Reading: English Creek by Ivan Doig

English Creek

Author: Ivan Doig
Published: 1984
Type: Fiction
Finished: September 26, 2020

Rating: ★★★

Image from Amazon

Similar to The Bartender’s Tale by the same author, this is a coming of age story. This novel covers Jick McCaskill’s life in late 1930’s Montana during the summer leading up to his 15th birthday. At this age Jick is

“Old enough to be on the edge of everything and too young to get to the middle of any of it.”

Page 166

The story is built around three forces. First, Jick’s older brother Alec has a substantial disagreement  with his parents who expect him to go to college.  

“I know now, and I somehow knew even then, that the fracture of a family is not a thing that happens clean and sharp, so that you at least can calculate that from here on it will begin to be over with. Not, it is like one of those worst bone breaks, a shatter. You can mend the place, peg it and splint it and work to strengthen it, and while the surface maybe can be brought to look much as it did before, the deeper vicinity of shatter always remains a spot that has to be favored.”

Page 18

In the late spring Jick accompanies his father – the ranger of the Two Medicine National Forest – on some work business. Along the way up the mountain, they come across Stanley Meixell who is hauling supplies up to some sheep camps in the mountains. Stanley has hurt his hand and Jick’s father volunteers Jick to accompany Stanley. It seems to Jick it was a summer that he

“Was beginning to seem like, when every time I turned around some new and strange avenue of endeavor was already under my feet and my father was pointing me along it and chirping, ‘Right this way, Jick'”

Page 101

Jick has been aware of tension between Stanley and his dad and their travel together Stanley reveals part of his past which deepens the mystery. These three days in the mountains is a beautiful set piece in which Jick does much more work and is forced to grow up. 

The third pillar of the story is a forest fire at the end. The fire is foreshadowed many times through the novel and brings the climax where Jick discovers the cause of Varick McCaskill and Stanley’s estrangement. Jick sees that his father’s decision years ago mirrors Alec’s decision at the beginning of the story,

I read somewhere that Ivan Doig does not consider himself a western writer, but the Montana prairie and mountains is really a major character in the novel. There is no way this story would work in the city or anywhere in the East. 

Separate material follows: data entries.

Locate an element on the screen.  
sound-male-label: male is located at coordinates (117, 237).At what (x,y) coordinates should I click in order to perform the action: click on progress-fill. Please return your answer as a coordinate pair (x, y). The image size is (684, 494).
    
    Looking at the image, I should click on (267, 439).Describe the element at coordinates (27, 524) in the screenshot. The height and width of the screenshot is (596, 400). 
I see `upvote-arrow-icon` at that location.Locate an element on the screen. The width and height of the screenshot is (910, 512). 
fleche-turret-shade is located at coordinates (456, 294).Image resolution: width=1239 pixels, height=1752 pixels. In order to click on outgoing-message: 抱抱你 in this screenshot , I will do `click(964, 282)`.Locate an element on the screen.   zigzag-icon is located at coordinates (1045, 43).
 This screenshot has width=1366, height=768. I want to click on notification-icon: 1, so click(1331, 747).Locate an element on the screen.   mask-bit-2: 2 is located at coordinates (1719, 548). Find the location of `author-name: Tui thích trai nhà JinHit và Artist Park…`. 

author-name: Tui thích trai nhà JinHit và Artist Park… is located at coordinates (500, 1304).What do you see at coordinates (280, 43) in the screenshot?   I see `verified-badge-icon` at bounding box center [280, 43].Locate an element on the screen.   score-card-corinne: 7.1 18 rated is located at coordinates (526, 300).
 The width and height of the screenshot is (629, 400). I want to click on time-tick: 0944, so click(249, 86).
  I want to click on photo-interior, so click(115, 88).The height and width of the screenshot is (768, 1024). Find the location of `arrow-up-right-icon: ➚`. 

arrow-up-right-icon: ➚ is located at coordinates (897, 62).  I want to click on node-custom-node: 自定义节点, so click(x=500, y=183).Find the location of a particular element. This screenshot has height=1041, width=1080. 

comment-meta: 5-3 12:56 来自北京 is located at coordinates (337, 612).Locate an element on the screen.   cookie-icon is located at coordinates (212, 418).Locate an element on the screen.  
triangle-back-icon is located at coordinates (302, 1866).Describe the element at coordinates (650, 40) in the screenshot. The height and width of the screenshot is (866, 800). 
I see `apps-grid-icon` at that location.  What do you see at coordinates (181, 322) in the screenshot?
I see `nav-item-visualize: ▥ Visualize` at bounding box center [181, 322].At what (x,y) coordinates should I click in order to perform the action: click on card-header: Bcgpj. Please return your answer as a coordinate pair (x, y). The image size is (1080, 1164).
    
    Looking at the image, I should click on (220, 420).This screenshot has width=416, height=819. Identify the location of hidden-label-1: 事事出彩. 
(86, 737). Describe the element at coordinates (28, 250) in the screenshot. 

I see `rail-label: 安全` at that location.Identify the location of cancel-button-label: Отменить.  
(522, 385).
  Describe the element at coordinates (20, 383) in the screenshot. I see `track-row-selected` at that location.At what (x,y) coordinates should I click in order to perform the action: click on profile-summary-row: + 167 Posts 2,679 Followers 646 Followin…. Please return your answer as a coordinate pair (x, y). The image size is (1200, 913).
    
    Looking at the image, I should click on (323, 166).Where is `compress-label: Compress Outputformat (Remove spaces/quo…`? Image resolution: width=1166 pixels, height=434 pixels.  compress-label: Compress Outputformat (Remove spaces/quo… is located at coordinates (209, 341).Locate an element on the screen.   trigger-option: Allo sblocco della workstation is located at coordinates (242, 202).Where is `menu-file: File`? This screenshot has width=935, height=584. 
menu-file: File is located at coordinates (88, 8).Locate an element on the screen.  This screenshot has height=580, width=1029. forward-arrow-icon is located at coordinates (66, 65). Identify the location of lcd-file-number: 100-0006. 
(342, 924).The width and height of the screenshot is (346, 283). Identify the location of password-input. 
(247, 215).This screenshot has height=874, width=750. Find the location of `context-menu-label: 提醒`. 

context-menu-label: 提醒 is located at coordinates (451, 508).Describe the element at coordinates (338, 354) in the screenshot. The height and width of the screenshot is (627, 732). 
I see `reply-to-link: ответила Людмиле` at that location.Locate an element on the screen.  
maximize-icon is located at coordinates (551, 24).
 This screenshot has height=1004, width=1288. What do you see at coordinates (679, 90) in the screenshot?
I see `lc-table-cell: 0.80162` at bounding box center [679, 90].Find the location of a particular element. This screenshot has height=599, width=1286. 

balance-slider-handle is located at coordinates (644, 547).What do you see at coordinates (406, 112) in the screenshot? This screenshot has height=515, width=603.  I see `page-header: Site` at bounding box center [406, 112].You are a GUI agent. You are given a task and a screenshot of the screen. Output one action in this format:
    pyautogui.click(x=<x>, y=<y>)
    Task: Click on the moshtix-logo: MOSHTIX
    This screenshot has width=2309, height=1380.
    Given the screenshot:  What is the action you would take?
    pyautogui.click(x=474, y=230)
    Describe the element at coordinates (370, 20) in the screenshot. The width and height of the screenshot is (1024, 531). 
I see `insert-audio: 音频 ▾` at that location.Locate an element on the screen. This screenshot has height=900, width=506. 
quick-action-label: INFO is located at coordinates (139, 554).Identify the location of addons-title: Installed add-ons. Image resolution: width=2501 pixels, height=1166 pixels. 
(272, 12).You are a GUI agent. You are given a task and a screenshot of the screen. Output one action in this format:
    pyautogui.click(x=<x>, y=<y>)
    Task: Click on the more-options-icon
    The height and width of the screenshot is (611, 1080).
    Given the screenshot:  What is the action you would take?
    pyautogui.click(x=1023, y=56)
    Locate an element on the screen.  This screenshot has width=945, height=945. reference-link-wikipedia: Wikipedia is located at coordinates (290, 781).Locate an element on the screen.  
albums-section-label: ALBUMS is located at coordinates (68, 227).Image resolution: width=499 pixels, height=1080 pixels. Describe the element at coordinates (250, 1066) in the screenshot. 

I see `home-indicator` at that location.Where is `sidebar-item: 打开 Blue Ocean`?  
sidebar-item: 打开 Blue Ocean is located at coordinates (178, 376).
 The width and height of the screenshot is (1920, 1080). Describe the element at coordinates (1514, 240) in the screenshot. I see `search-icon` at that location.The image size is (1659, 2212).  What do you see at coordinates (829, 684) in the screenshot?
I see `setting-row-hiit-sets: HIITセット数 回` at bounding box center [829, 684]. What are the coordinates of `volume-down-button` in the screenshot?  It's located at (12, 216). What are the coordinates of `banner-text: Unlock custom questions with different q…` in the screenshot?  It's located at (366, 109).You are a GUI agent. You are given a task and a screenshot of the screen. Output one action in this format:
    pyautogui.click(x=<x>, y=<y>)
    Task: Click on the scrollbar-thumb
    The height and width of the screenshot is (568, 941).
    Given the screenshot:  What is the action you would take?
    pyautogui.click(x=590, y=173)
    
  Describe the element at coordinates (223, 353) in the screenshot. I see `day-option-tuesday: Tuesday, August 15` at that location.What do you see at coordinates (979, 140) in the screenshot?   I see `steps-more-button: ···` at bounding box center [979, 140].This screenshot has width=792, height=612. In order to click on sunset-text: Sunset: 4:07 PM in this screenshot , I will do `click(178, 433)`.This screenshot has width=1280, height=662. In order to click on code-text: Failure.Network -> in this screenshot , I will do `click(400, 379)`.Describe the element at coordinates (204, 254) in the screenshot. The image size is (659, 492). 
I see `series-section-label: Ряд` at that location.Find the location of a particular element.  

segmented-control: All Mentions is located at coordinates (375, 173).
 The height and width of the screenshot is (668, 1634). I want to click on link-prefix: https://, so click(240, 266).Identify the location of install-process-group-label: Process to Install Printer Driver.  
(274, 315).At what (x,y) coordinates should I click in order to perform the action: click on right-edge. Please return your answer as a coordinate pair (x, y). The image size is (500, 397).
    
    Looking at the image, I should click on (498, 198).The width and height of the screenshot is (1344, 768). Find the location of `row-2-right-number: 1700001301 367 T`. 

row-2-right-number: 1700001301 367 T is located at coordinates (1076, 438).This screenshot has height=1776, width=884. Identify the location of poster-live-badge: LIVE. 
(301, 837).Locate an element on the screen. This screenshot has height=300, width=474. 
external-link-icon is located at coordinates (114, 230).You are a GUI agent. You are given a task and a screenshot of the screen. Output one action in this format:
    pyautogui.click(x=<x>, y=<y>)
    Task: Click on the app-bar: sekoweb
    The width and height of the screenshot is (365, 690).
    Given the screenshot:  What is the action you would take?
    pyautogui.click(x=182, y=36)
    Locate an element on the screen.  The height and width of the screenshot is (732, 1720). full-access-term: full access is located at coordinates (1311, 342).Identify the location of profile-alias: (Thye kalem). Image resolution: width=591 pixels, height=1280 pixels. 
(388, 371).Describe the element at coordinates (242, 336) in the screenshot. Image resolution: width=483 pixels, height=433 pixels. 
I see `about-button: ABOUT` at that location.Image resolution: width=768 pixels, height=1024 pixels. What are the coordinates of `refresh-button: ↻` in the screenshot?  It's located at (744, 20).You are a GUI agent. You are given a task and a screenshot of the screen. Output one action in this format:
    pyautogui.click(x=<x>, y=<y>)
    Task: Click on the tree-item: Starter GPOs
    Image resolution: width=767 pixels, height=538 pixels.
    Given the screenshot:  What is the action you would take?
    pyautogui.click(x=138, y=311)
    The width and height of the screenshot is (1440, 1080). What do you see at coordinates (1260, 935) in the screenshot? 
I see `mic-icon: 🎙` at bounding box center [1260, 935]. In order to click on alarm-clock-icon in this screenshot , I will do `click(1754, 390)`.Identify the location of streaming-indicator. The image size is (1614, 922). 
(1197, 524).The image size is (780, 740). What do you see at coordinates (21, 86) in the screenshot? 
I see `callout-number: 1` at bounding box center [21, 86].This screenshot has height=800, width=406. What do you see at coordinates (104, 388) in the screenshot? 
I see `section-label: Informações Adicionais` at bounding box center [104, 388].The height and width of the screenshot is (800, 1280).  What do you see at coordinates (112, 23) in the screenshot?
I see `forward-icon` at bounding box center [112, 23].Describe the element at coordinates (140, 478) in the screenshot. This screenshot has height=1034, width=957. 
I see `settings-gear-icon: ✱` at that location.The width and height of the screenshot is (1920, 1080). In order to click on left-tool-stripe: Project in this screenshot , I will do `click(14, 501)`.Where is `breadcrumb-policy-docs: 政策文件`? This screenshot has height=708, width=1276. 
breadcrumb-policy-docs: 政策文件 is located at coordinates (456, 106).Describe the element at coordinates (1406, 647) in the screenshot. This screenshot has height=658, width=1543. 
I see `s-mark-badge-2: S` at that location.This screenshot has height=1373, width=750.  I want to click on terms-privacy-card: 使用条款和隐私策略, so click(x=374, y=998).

“On this part of our route the land steadily grew more beautiful, which in Montana also means more hostile to settlement.”

Page 19

The Medicine Lodge Saloon – a central place in Doig’s later novel “The Bartender’s Tale” – makes a small appearance. The saloon “gave Gros Ventre its ‘rough’ section of town”. [p 135] When Jick passes by on the Fourth of July festivities notes that “it sounded like hell changing shifts” [p 190]

Also, the laconic characters are straight out of the west. We meet “Good Help” Hebner who “like[s] his deer the same way he preferred his eggs – poached.” [p 21] We also meet Glacier Gus and Three Day Thurlow:

“Glacier Gus was an idler so slow that it was said he wore spurs to keep his shadow from treading on his heels. Three Day Thurlow had an everlasting local reputation as a passable worker his first day on a job, a complainer on his second, and gone sometime during his third.”

Page 153

Along the way we see Jick helping to bring in the hay of his uncle’s farm. The description of the haying process before there were hay balers was enlightening. He is also tasked with digging a new pit for the family outhouse. He certainly does more than any 14 year old I’ve known. 

The characters, landscape, and action makes for an enjoyable read and  – like the other Ivan Doig novels I’ve read – happy endings are dished out  to all.